Sood's demo, which was originally only intended to demonstrate that Google's Chrome browser is vulnerable to clickjacking, works in a similar way. However, the demo also functions in the current version of Firefox. It demonstrates how the browser initially shows the correct URL, in this case yahoo.com, in the status bar when the mouse hovers over a link, but how clicking on the link actually calls xxsed.com, a cross-site scripting database. This could be exploited for phishing attacks.
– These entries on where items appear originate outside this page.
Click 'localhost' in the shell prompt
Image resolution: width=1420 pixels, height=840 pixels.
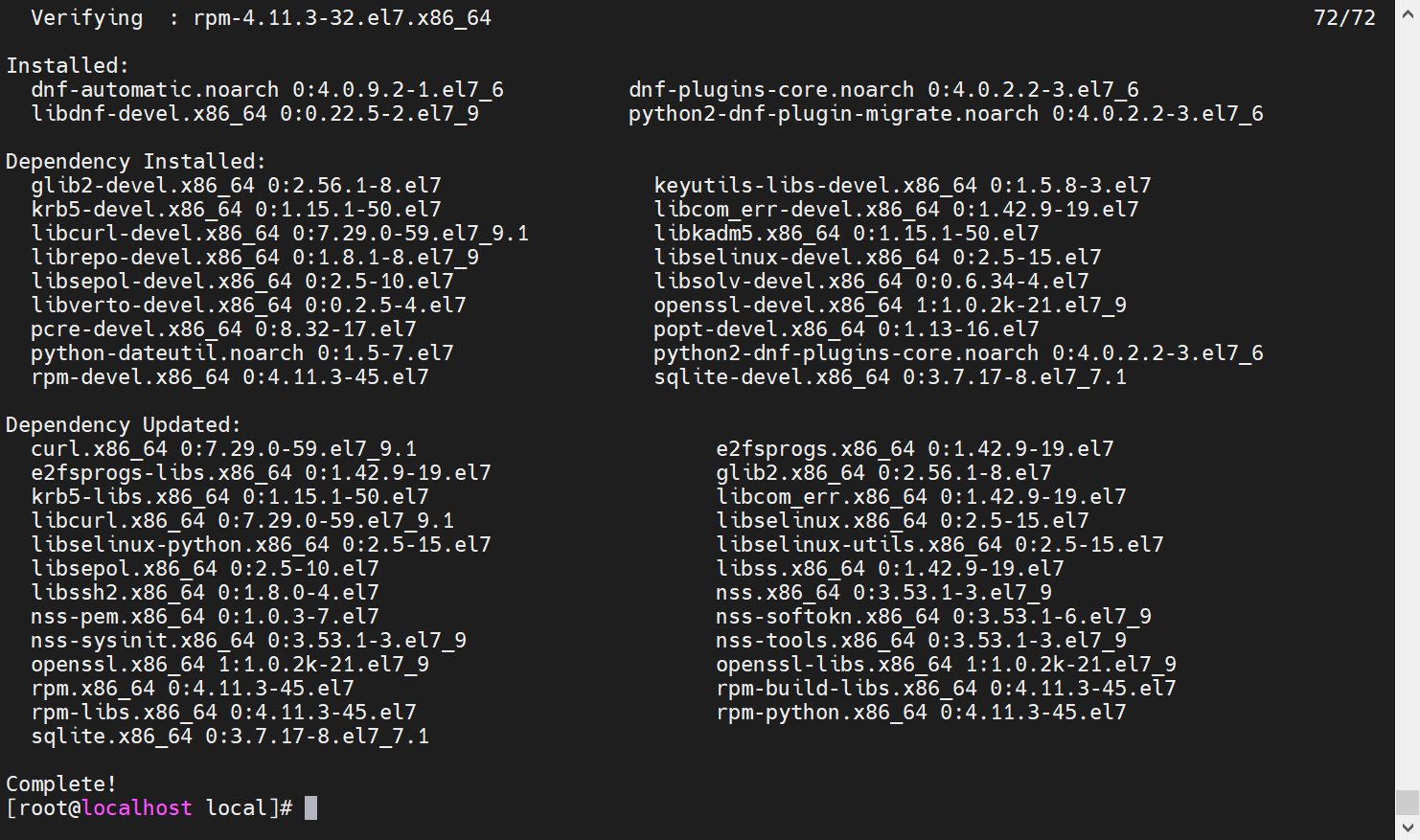click(x=137, y=807)
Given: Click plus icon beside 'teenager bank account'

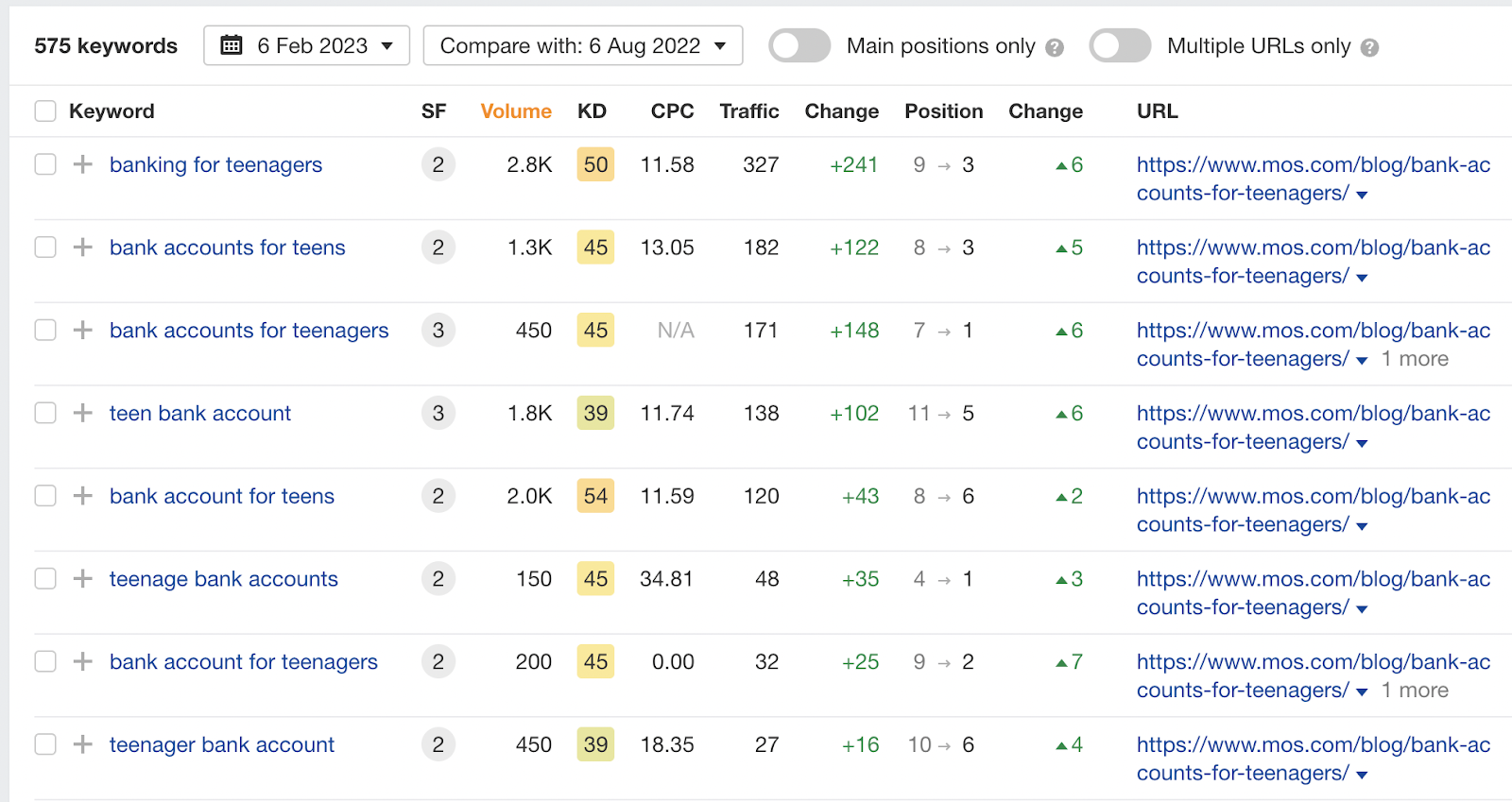Looking at the screenshot, I should 83,744.
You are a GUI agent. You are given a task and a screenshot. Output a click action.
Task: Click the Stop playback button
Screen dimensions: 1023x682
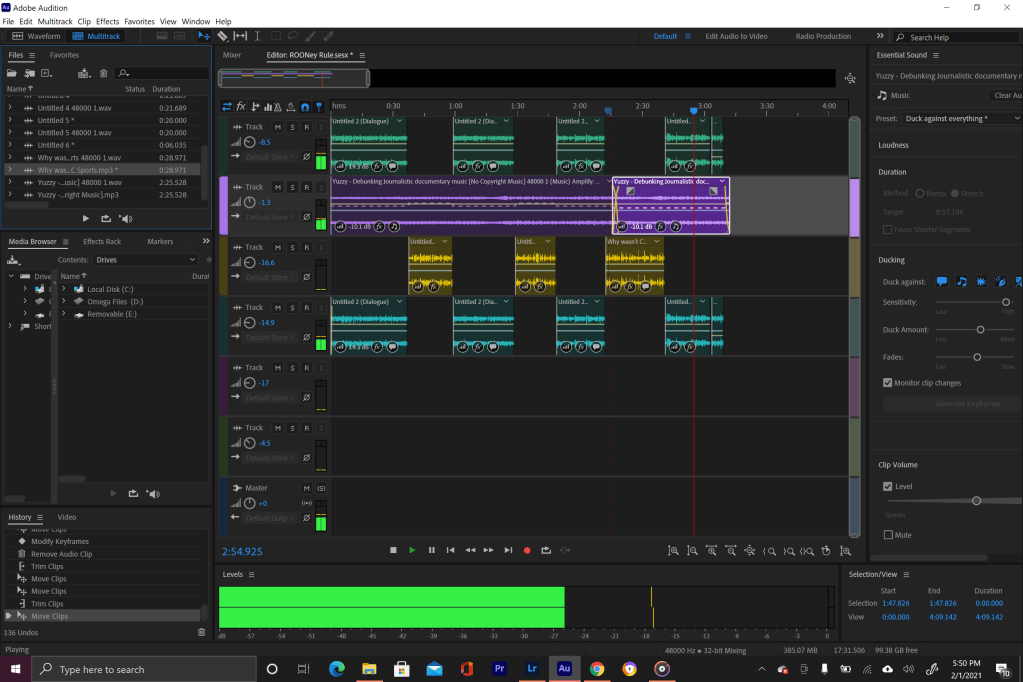(393, 550)
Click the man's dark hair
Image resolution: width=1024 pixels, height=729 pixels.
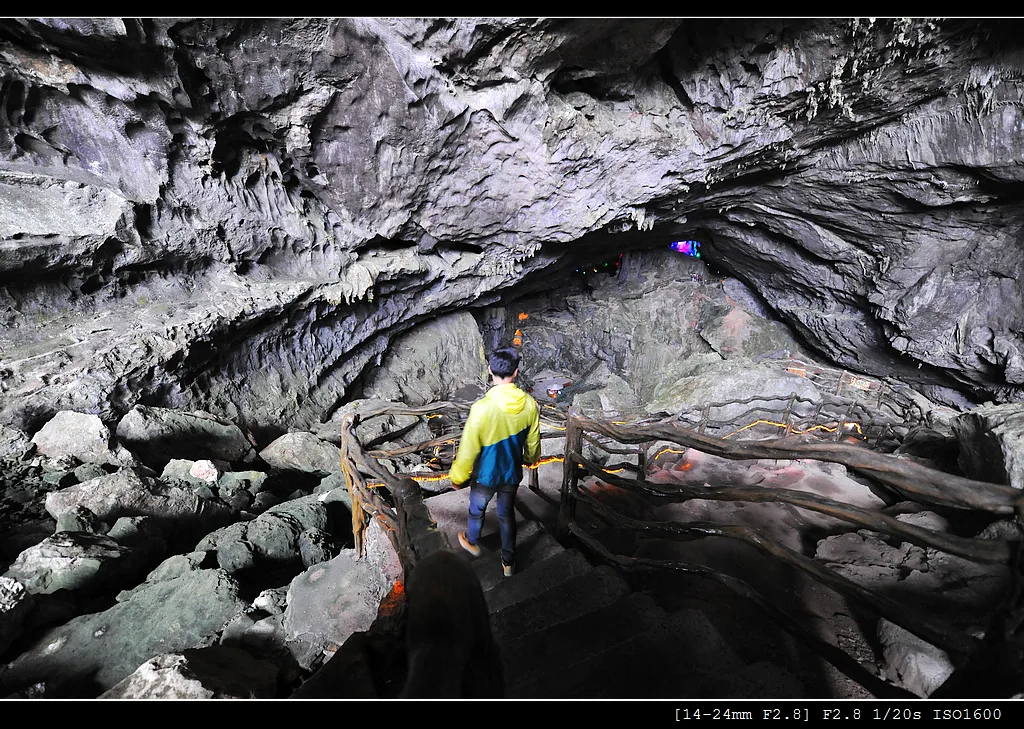coord(504,362)
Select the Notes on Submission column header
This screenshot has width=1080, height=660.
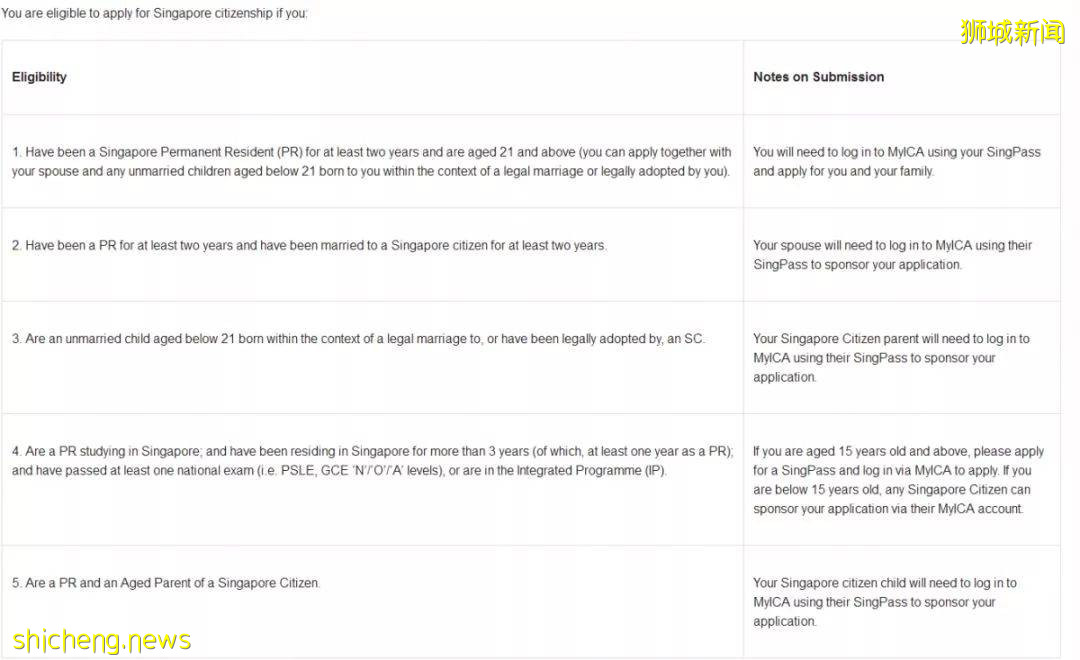coord(818,77)
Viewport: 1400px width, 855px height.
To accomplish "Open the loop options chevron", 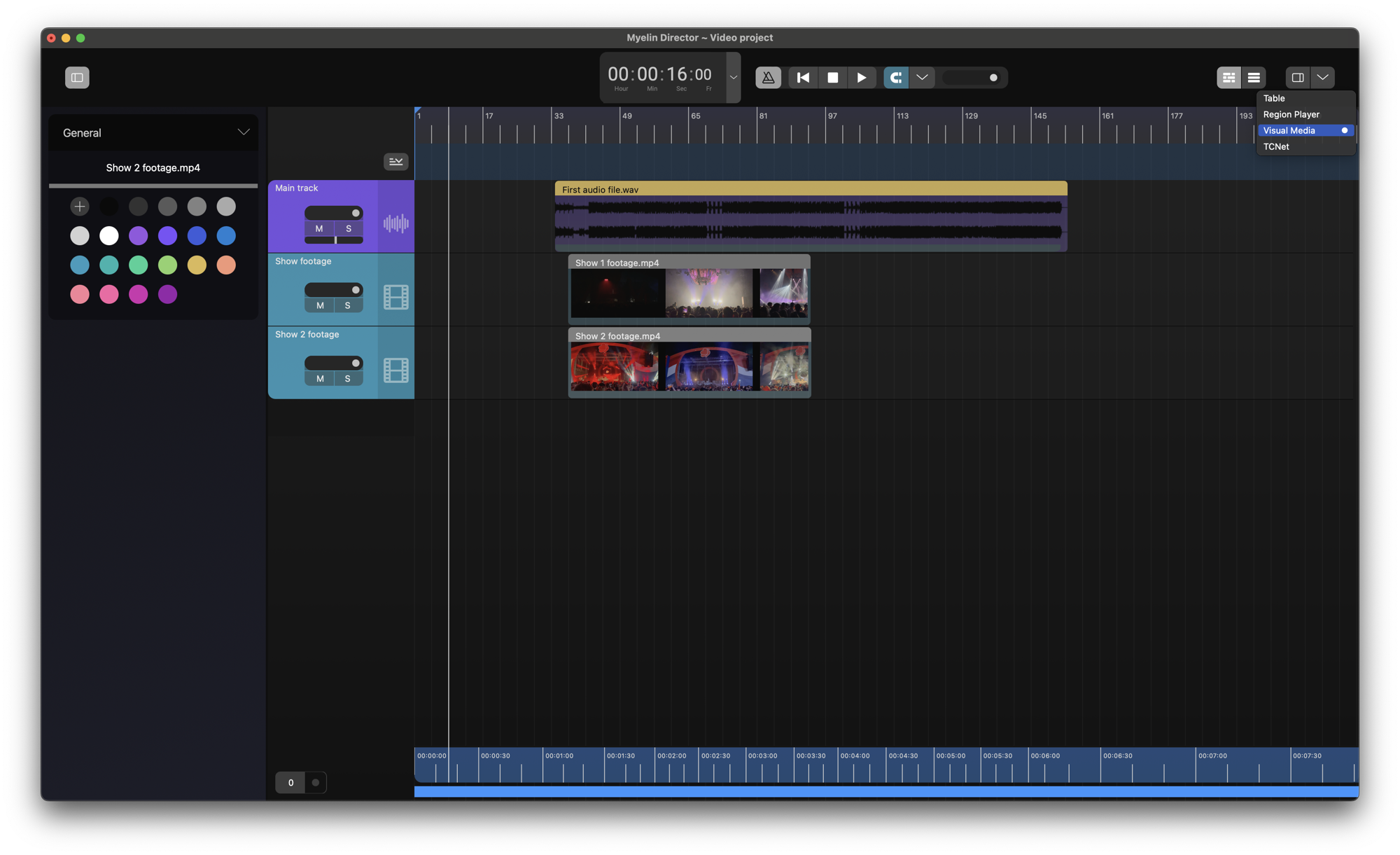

In a short test by the heise Security team, the ClearClick anti-clickjacking feature contained in the NoScript plug-in for Firefox blocked the attack, and the browser called yahoo.com as intended. NoScript issued no warning about the attack, however. A new test showed that only blocking JavaScript can protect the user. Once you run with scripts allowed, the demo does work despite having activated ClearClick protection. NoScript obviously does not appear to recognize all variants of Clickjacking.

While Internet Explorer is generally also vulnerable to clickjacking attacks, Sood's demo doesn't work with this browser. Microsoft plans to incorporate an anti-clickjacking feature in version 8 of Internet Explorer - the feature is already contained in the release candidate. According to browser experts, however, it only offers passive protection that relies on website developers sending a particular header to the browser to avoid the clickjacking of buttons.

Giorgio Maone, the developer of NoScript, says that this added header is "X-FRAME-OPTIONS: DENY". If a page doesn't contain this header, the protective feature doesn't work. As it is unlikely that all of the web server operators and web interface developers will incorporate the proprietary header in the near future, the anti-clickjacking feature in Internet Explorer 8 is essentially ineffective.

Update: According to Giorgio Maone, the NoScript developer, the demo is not a Clickjacking attack. In a comment he wrote: "That's not Clickjacking by any stretch of imagination, and hardly malicious: you just get on a "surprise" destination, but nothing more since it can't do any of the cross-site evils (e.g. bypassing CSRF protection) of the real thing."